Pieter Dixon
- Born: Pieter Jeremy Dixon 17 October 1977 (age 47) Harare, Zimbabwe
- Height: 1.78 m (5 ft 10 in)
- Weight: 106 kg (16 st 10 lb)
- School: Maritzburg College

Rugby union career
- Position(s): Hooker

Senior career
- Years: Team / Apps / (Points)
- 2005–2012: Bath / 156 / (30)
- Correct as of 28 October 2012

Provincial / State sides
- Years: Team / Apps / (Points)
- 1999–2005: Western Province /  / ()
- 2012: Sharks (rugby union) / 4 / (0)
- Correct as of 28 October 2012

Super Rugby
- Years: Team / Apps / (Points)
- 2001–2005: Stormers / 26 / (5)
- Correct as of 28 October 2012

= Pieter Dixon =

Zimbabwean-born South African rugby union player

Pieter Dixon (born 17 October 1977 in Harare, Zimbabwe) is a Zimbabwean-born South African rugby union footballer, who plays hooker for Bath. He was educated at Maritzburg College, and was captain of the South African Schools' rugby team in 1995. He is the nephew of Vintcent van der Bijl, who represented South Africa at cricket in the 1980s.

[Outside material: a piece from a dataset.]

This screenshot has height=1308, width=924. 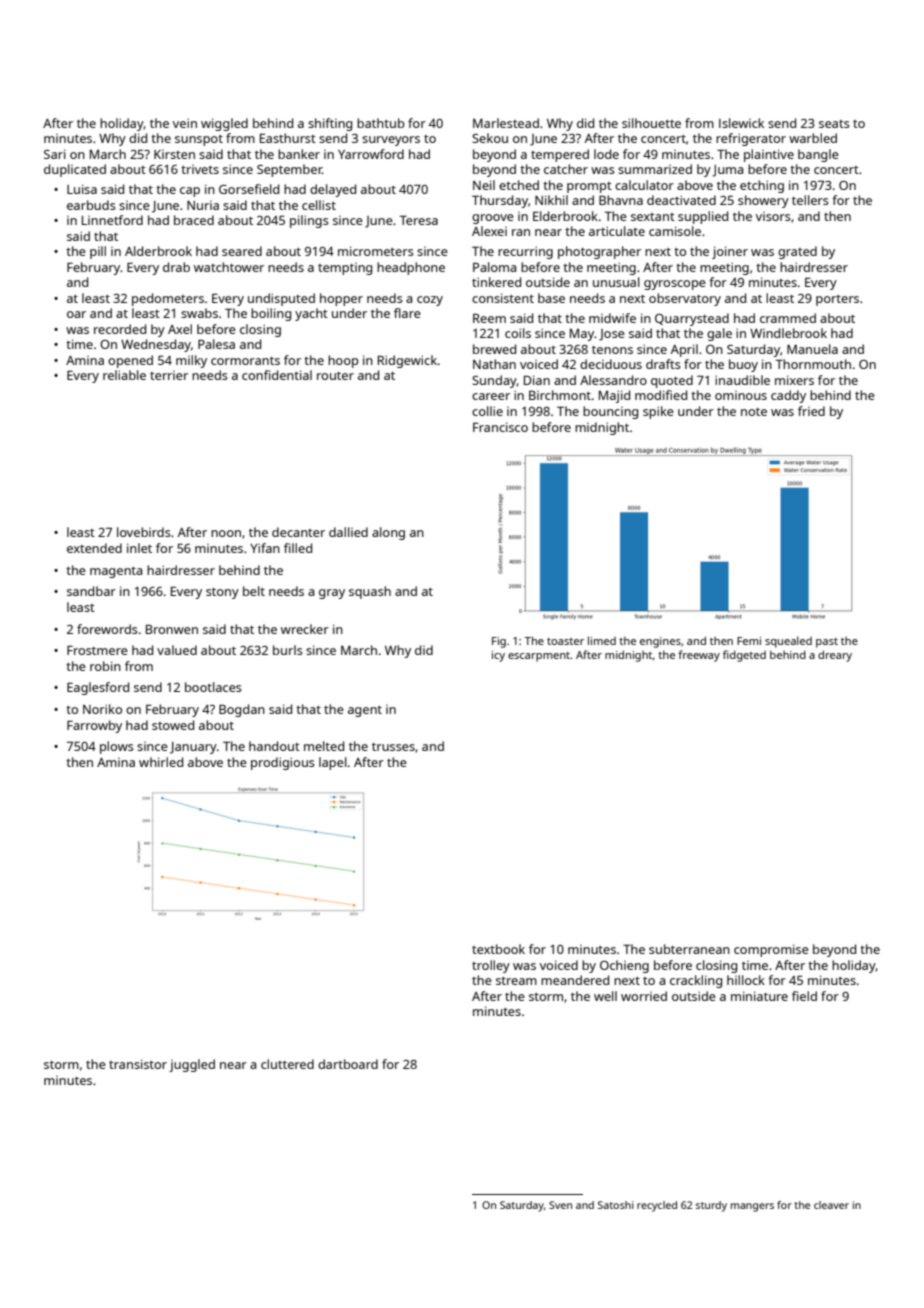 I want to click on Bronwen, so click(x=172, y=629).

After previously playing provincial and Super 12 rugby in South Africa, Dixon signed for Bath for the 2005–2006 season. He made an immediate impact when scoring a try in a Powergen Cup game against Bristol. Dixon is said to be a mobile hooker with good set-piece skills. His scrummaging is renowned and his lineout work garnered him praise whilst in South Africa and now in the Aviva Premiership. Dixon signed a two-year extension to his contract during January 2008, taking him through to end of the 2009/10 season. Bath Rugby announced in December 2009 that Dixon had signed a further two-year extension to his contract, along with extensions for Matt Banahan and David Barnes, taking him to the end of the 2011/12 season.